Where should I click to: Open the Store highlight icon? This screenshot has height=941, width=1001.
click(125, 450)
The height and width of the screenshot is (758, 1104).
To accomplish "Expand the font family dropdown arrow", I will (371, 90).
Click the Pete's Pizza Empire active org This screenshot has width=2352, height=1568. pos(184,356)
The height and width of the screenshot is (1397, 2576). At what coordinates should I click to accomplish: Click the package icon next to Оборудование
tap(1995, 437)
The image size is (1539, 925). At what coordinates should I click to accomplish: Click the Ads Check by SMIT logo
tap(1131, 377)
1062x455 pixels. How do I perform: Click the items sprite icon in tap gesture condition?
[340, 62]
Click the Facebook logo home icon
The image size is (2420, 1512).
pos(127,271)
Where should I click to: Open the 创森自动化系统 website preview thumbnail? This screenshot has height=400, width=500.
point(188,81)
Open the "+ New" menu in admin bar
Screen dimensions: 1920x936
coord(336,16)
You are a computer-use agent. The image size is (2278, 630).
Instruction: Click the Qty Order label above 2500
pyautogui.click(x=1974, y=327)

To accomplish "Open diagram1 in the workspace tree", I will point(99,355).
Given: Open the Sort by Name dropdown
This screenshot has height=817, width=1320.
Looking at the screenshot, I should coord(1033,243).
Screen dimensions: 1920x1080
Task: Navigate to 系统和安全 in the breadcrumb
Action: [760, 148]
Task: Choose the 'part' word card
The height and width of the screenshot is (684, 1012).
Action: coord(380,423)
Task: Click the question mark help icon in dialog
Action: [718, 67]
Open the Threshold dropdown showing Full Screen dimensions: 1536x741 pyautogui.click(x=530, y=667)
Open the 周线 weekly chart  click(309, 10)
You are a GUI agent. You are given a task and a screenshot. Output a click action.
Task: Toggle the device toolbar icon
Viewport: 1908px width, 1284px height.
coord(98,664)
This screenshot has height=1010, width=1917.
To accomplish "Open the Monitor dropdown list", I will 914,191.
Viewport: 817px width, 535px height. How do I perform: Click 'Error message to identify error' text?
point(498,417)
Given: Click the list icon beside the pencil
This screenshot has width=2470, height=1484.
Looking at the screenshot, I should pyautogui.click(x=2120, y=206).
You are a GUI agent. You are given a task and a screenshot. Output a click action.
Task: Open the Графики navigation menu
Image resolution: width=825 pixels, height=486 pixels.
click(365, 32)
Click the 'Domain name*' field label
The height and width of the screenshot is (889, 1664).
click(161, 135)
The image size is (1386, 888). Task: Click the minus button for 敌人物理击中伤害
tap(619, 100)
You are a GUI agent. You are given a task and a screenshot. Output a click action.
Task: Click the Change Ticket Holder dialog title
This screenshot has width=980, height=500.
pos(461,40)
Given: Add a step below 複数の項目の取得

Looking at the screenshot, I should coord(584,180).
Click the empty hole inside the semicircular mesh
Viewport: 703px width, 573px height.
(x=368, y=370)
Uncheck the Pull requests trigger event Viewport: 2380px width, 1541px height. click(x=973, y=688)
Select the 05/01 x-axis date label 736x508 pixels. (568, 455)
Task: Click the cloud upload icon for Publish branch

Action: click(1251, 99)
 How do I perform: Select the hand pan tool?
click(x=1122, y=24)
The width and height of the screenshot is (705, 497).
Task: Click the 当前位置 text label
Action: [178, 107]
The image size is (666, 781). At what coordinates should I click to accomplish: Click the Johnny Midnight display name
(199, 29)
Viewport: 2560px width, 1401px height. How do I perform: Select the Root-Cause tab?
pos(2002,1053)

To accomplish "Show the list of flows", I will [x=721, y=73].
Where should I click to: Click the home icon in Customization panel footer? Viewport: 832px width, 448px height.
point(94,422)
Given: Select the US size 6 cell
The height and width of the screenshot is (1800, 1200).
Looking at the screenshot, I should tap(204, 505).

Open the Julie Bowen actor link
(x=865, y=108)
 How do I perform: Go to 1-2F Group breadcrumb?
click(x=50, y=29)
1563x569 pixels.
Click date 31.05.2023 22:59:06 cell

*TO DO:* Express the listing above, from its start through the line containing "will (371, 90).", inclusive, as a two-column CSV with the headers instruction and answer. Give one row per answer, with each value in a quoted field and line breaks turned into spaces.

*FINAL RESULT:*
instruction,answer
"Where should I click to: Open the Store highlight icon? This screenshot has height=941, width=1001.","click(125, 450)"
"The height and width of the screenshot is (758, 1104). To accomplish ""Expand the font family dropdown arrow"",","I will (371, 90)."